Domenica 20 Ago 2017

Santa Caterina (primo impianto del convento seconda metà XIII sec.)

Il primo nucleo del complesso monastico venne edificato nel corso a metà del '200 dai monaci benedettini che qui si trasferirono dopo la distruzione da parte delle truppe di Federico II del loro primo monastero di S.Mariano, ubicato nei pressi di Colleluce.
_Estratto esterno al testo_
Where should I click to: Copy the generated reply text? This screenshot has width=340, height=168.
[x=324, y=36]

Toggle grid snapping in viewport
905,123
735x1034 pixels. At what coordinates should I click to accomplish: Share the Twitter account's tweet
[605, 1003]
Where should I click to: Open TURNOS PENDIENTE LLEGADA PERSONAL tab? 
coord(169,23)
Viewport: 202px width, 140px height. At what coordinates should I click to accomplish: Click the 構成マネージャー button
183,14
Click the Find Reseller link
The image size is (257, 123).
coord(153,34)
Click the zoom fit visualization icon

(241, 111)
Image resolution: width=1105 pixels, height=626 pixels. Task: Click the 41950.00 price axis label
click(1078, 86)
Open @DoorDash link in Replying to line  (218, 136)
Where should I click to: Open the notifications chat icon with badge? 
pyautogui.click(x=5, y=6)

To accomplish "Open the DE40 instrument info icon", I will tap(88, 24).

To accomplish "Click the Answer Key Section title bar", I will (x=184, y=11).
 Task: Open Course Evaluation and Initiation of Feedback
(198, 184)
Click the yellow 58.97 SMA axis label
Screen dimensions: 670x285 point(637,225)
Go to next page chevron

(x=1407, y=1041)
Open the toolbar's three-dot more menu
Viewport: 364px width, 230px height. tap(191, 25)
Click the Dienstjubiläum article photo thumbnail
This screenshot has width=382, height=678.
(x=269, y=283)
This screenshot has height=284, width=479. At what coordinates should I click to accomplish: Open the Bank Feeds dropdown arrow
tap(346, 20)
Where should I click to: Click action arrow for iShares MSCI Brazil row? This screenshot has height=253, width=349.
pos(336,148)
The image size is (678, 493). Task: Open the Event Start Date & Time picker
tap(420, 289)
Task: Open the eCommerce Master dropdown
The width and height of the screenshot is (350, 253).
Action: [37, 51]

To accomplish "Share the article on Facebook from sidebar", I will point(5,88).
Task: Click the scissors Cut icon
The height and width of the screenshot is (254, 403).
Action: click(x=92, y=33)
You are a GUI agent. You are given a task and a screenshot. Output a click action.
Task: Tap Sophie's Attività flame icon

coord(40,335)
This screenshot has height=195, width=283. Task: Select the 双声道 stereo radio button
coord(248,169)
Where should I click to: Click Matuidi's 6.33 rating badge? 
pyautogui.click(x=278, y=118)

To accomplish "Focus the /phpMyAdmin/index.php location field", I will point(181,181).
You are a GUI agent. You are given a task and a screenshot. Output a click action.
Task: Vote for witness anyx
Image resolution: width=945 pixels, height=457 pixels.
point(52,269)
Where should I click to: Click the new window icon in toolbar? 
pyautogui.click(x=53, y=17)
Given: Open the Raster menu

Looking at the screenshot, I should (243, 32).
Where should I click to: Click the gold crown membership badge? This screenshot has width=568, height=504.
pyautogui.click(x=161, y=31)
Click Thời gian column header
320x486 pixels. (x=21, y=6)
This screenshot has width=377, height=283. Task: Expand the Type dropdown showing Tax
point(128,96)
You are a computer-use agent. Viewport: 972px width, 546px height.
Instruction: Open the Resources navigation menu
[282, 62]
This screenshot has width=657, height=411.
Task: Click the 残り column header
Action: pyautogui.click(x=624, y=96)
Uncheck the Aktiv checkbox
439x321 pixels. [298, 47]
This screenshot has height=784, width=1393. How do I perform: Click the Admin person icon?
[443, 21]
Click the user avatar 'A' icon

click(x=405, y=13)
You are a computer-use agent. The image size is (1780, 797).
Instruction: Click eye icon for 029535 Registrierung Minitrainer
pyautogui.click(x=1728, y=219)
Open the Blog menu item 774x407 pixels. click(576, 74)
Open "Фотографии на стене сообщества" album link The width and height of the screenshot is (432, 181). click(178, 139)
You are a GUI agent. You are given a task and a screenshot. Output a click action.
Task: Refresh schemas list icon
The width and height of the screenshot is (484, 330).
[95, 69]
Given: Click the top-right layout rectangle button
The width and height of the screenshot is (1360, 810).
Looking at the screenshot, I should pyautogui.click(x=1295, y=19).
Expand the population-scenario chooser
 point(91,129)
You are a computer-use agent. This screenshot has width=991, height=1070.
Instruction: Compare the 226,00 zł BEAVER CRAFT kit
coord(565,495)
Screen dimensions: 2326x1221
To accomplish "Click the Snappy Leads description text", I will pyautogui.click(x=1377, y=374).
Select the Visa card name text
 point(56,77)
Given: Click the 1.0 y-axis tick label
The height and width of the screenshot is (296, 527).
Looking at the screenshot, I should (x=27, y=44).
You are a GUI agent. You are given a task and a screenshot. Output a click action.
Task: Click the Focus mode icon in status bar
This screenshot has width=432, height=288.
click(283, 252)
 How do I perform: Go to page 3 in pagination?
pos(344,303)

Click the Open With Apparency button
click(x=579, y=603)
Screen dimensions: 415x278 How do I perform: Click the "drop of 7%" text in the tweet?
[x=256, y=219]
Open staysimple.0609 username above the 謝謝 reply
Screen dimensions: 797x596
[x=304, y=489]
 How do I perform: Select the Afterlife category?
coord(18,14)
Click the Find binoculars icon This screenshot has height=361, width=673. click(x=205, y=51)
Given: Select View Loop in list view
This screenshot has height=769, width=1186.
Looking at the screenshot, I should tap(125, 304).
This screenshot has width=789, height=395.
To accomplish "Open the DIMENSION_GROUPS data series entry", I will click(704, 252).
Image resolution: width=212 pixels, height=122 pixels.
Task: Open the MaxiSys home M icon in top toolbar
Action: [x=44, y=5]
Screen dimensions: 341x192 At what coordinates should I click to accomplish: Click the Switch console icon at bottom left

Nel 1544 vi si insediarono le monache benedettine cistercensi, cui seguirono lavori di ampliamento.La chiesa con pianta a croce greca assunse la sua attuale forma dopo i restauri nel 1769.

Opere

All'interno si ammirano sull'altare maggiore del 1838, opera d'intaglio di Venanzio Bigioli con dorature e marmiture del sanseverinate Trotti, la magnifica Deposizione di Cristo, del figlio Filippo Bigioli del 1855; sull'altare a destra il mistico Sposalizio di S.Caterina, lavoro del sanseverinate Cipriano Divini (1603-1686), fratello del celebre Eustachio;

sull'altare a sinistra, opera di Wulman Ricottini del 1859 sotto il quale si conserva l'arca di Sant'Illuminato, si vede il bel quadro di Pietro Antinori, allievo della scuola perugina, raffigurante Sant'Illuminato genuflesso davanti alla Vergine, S.Benedetto e S.Bernardo, in atto di presentare le monache cistercensi. In fondo al presbiterio si apre un grande vano ove è il grande coro ligneo a due ordini su tre lati. All'interno nella controfacciata della parete absidale vi è una bella e grande tela dipinta rappresentante la Madonna e santi su cui poggi al centro la scultura lignea di antico crocifisso.